Was diesen Film, der bei der Berlinale den Silbernen Bären für die beste Regie gewann, auszeichnet, sind die stillen Momente. Die langen Fahrten über Pisten aus Sand. Das hellbraune Wasser des Flusses. Die Echse am Fenster. Seine Geräusche. Köhler ist eine zentrale Figur im losen Verbund von Filmemachern, die unter dem Titel Berliner Schule geführt werden. Sie alle sind Spezialisten für das Beiläufige, die Lücken zwischen den Worten und die Unentschlossenheit der Handelnden. Köhlers Hauptfiguren fühlen sich fremd in ihrer Haut, so erging es dem Bundeswehr-Deserteur in "Bungalow" (2002) und der aus ihrer Familie flüchtenden Mutter in "Montag kommen die Fenster" (2006). Auch hier gelingt es Köhler zu Beginn, das Land mit flackernden Kameraeinstellungen als bedrohliches Dickicht darzustellen. Dem Charakter Ebbos, der im Laufe der 90 Minuten immer störrischer und unzugänglicher wird, entspricht das: Man sieht seiner Seele beim Verwildern zu.
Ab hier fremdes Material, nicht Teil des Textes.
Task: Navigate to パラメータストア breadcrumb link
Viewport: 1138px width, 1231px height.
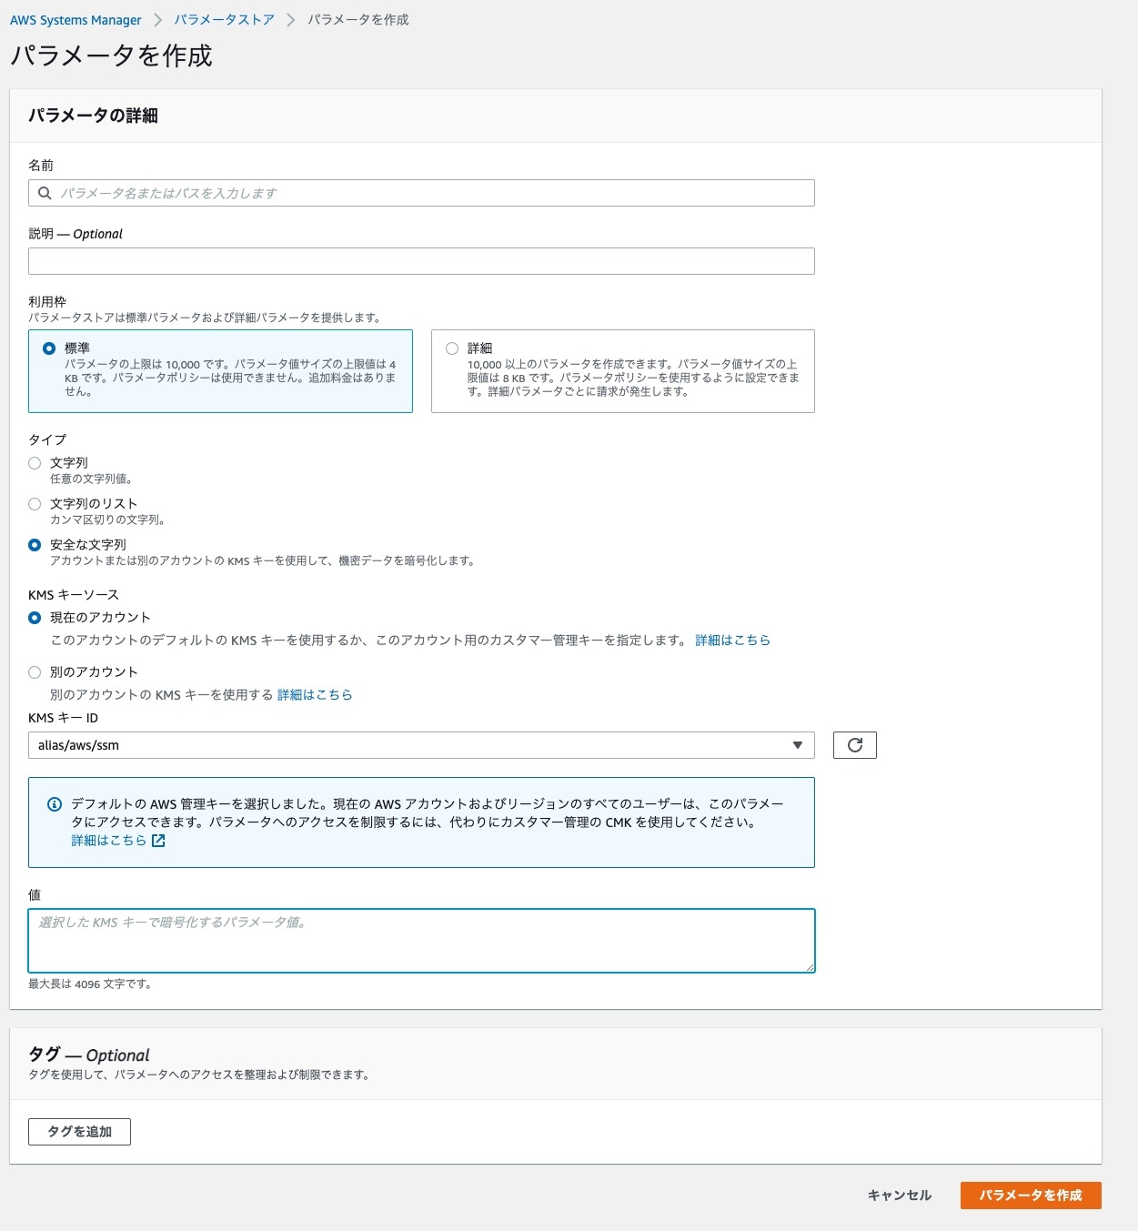Action: point(224,20)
Die Schwäche des Films ist indes seine Dramaturgie. Die Handlung zerfällt in drei Teile. Im zweiten sehen wir Ebbo, der allein in Afrika zurückgeblieben ist, Jahre nach den ersten Akt. Er lebt inzwischen mit einer afrikanischen Frau, sie erwartet ein Kind. Ein schwarzer Arzt von der WHO in Paris soll auf seiner ersten Afrika-Reise Ebbos Arbeit evaluieren. Ebbo ist schroff, der Arzt findet keinen Zugang zu Menschen und Landschaft. Köhler zerhackt die eigentlich einfache Geschichte, sie wirkt jetzt künstlich verrätselt, wichtige Informationen werden dem Zuschauer bewusst vorenthalten, der Film ermüdet.

Vor den dritten Teil hat Köhler eine Tafel montiert, "Drei Jahre später" steht darauf, ein Zugeständnis an die Logik, das er bei der Uraufführung noch weggelassen hatte. Ebbo begegnet dem Pariser Arzt abermals. Sie wandern im Urwald, Ebbo geht verloren, und man zuckt nur mit den Schultern. ll

(RP)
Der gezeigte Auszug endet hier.